> **ИСХОДНЫЙ ТЕКСТ**:

################

Что же касается работы Андрея на фронте, то отчетливо помню, как на исходе войны, вспоминая где-то в Германии, кажется, ночью в Наумбурге, наших коллег из «Красной звезды», мы заговорили о Платонове и Симонов спросил:

— Странный он человек?

— Нисколечко! Он — мужествен, тихо насмешлив и вынослив.

— Да, слышал не раз, на фронте ведет себя честь честью. А ведь немолод и, говоришь, болен. Железное поколение!..

Спустя много лет, посвящая роман «Так называемая личная жизнь» своим старшим товарищам — военным корреспондентам, Симонов назвал и Платонова.


Тогда, в «Новом мире», словно прочитав мои мысли, Симонов неторопливо сказал:

— Ты, наверно, догадываешься — большого пристрастия к Платонову не чувствую, но рассказ талантлив, я — за.

— Тогда давай печатать его прямо в текущем номере. Андрею нужна поддержка.

— Поддержим! Я — за, — повторил Симонов. — Может, кто и накинется на Петрушу — мальчик чересчур по-взрослому умудрен жизнью. Но мне и самому приходилось в годы войны встречать таких повзрослевших детей.

Так это и было на самом деле. И жесткости изображения у Платонова хватало. Но ведь он писал не благостный рождественский рассказ. Он говорил о народном горе, о личных драмах. Были они или нет? И вопрос-то такой нельзя задавать. Война шла на глазах, и все видели ее страшные гримасы.

— Печатаем, — решительно сказал Симонов и энергично пыхнул дымом трубки.

################

> **СОХРАНЁННЫЕ ДАННЫЕ**:
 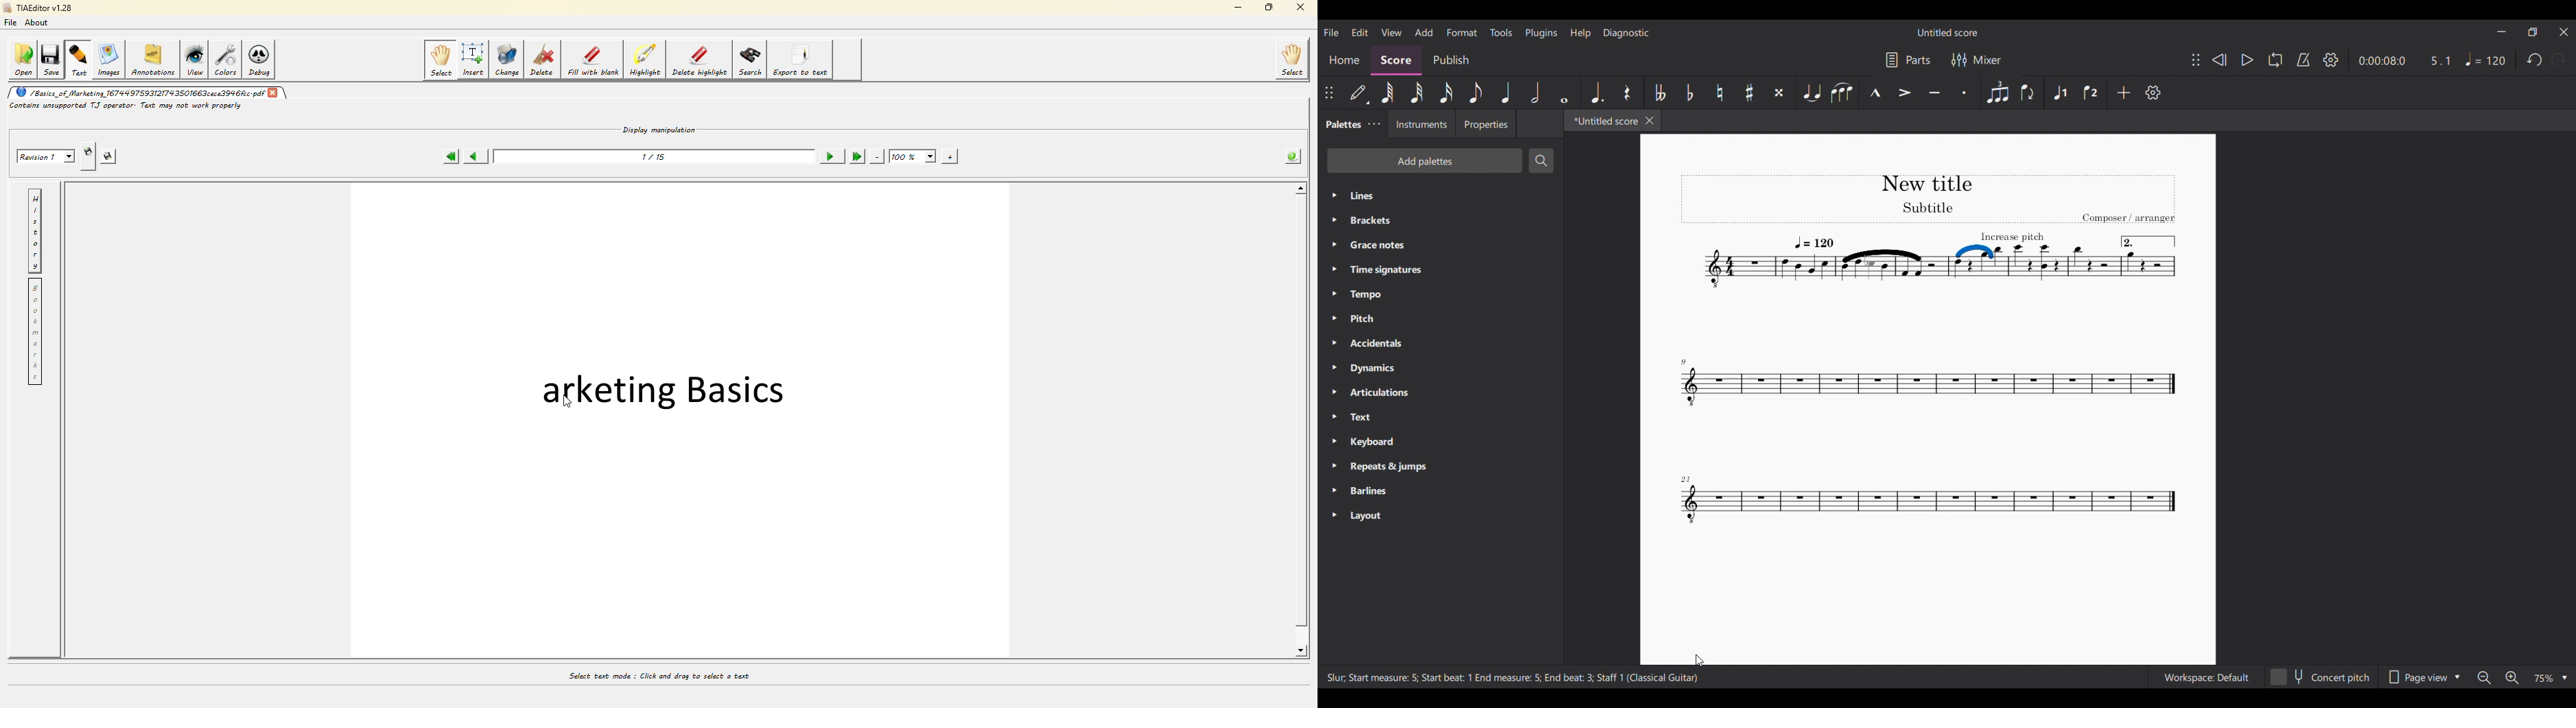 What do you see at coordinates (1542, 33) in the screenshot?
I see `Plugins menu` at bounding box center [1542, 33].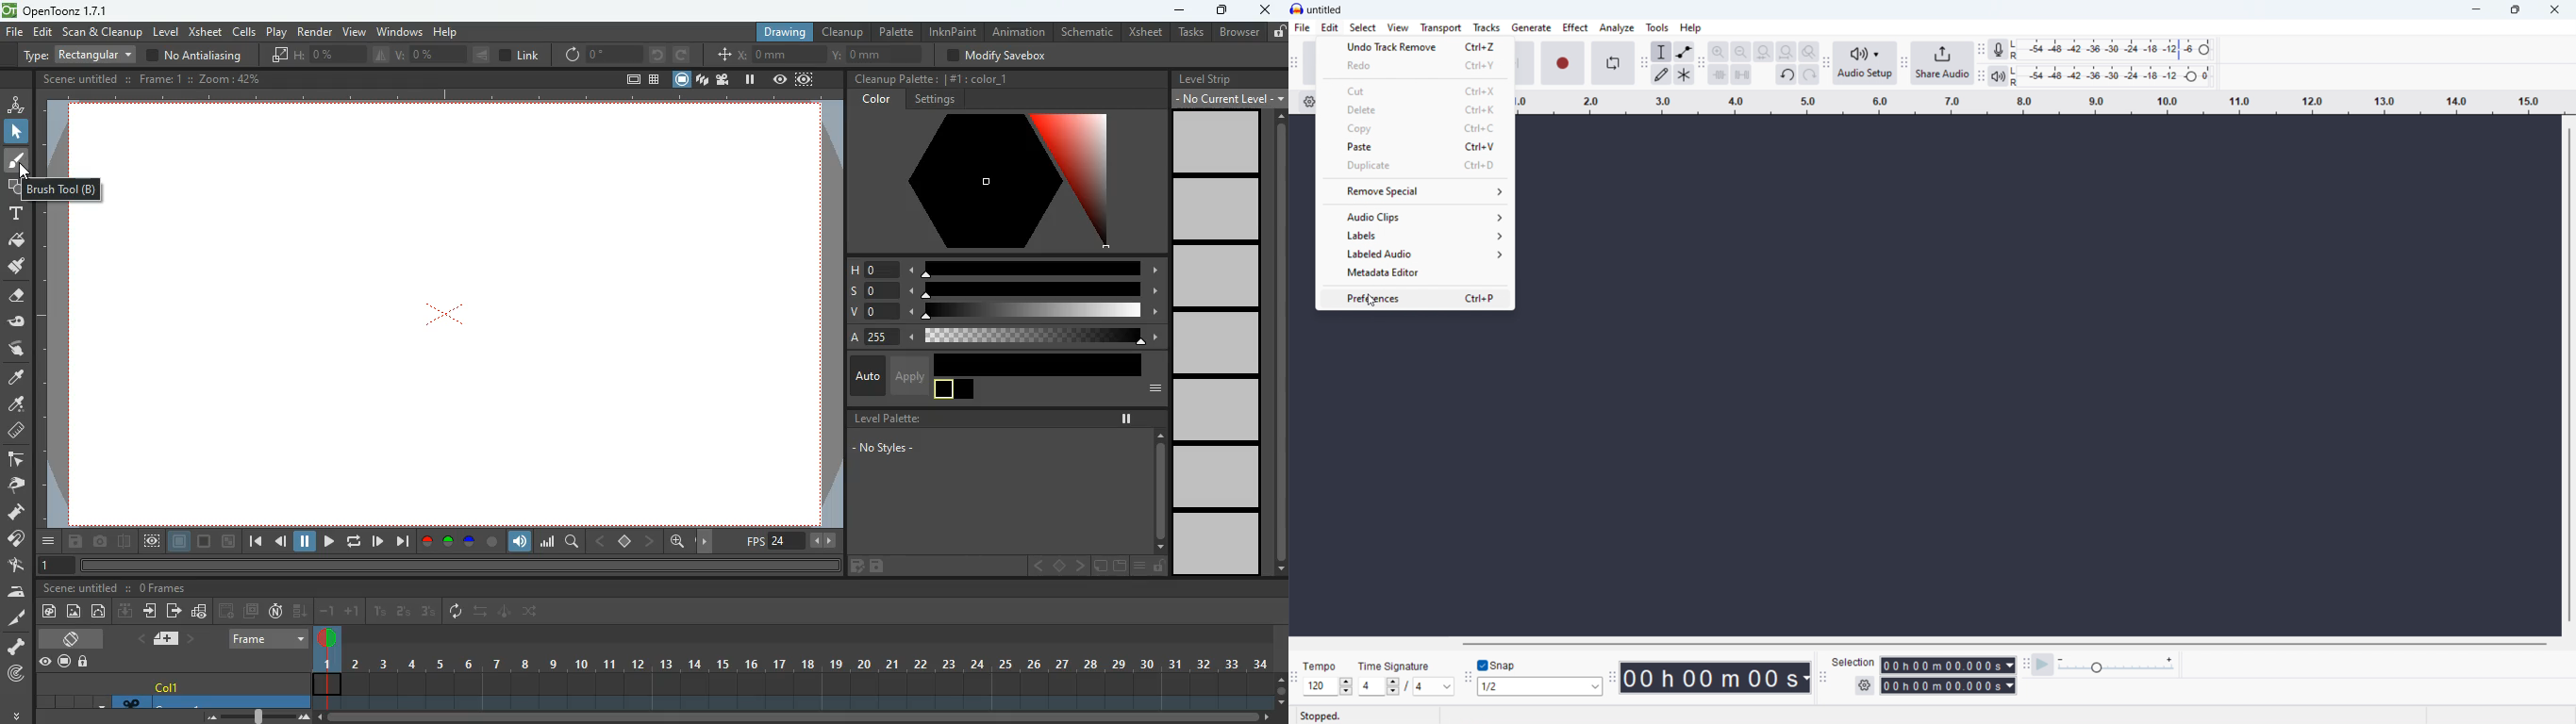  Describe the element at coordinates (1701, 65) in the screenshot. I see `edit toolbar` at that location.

################

> **ЧТО СДЕЛАТЬ**:
1. Перескажите короче абзац из текста о Симонове и Платонове, который начинается словами «Так это и было на самом деле», сохранив его главные мысли.
2. Перепишите слово в слово отрывок из текста о Симонове и Платонове: начните с места, где стоят слова «Так это и было», и остановитесь после слов «пыхнул дымом трубки.».
3. Допишите продолжение текста о Симонове и Платонове, начав сразу после его последней фразы.
Строки для работы не понадобятся.

> **ОТВЕТЫ ПО ПОРЯДКУ**:
1. Так и было на самом деле, и жёсткости в изображении у Платонова хватало. Но он писал не благостный рождественский рассказ, а о народном горе и личных драмах, в которых и сомневаться нельзя: война шла у всех на глазах, и её страшные гримасы видели все.

2.
Так это и было на самом деле. И жесткости изображения у Платонова хватало. Но ведь он писал не благостный рождественский рассказ. Он говорил о народном горе, о личных драмах. Были они или нет? И вопрос-то такой нельзя задавать. Война шла на глазах, и все видели ее страшные гримасы.

— Печатаем, — решительно сказал Симонов и энергично пыхнул дымом трубки.

3.
Кстати, он и меня пытался приохотить к трубке и к хождению с тростью. Однажды привез вересковую трубку из Англии и сказал: «Ну, если ты эту не будешь курить, тогда уж я не знаю…» Потом привез буковую палку из Абхазии и вручил мне со словами: «С такой палкой можно прогуляться вокруг света. Если и с этой не будешь ходить, тогда уж я не знаю…»

— Слушай, старик, — как-то сказал я, посмеиваясь. — У человека должно быть все необходимое и ничего лишнего. Я ношу очки и заикаюсь. Хватит с меня, трубка и палка — лишние.

А тогда, удовлетворенный нашим единодушием по поводу «Семьи Иванова», я постарался сделать Симонову приятное:

— Знаешь, я решил ходить с палкой, — и без паузы добавил: — дай трубочку затянуться…

То была грубая работа, и Симонов — мастак по части прочтения подтекстов — смерил меня подозрительным взглядом. В ответ на этот его взгляд я целую неделю таскался с палкой. Она путалась у меня в руках и ногах, в отместку я намеренно и тщетно забывал ее в чужих углах. И, кроме того, курил еще и трубку, давясь дымом и кашляя с непривычки. Сверх того, я снимал и протирал очки.

В результате всех этих манипуляций с палкой, трубкой и очками я стал заикаться сильнее обычного, работа начала прихрамывать. Спустя неделю я забросил «лишнее» в дальний угол комнаты, и жизнь вошла в свою колею.


Первый номер журнала за подписями новой редколлегии был, как я уже говорил, десятый-одиннадцатый, сдвоенный. И в нем мы опубликовали рассказ Платонова. Все члены редколлегии, какие были в Москве, прочли «Возвращение» — журнальное наименование платоновского рассказа — и одобрили его.

Платонов сдержанно ликовал:

— Так хорошо, полезно, — кратко определил он факт публикации.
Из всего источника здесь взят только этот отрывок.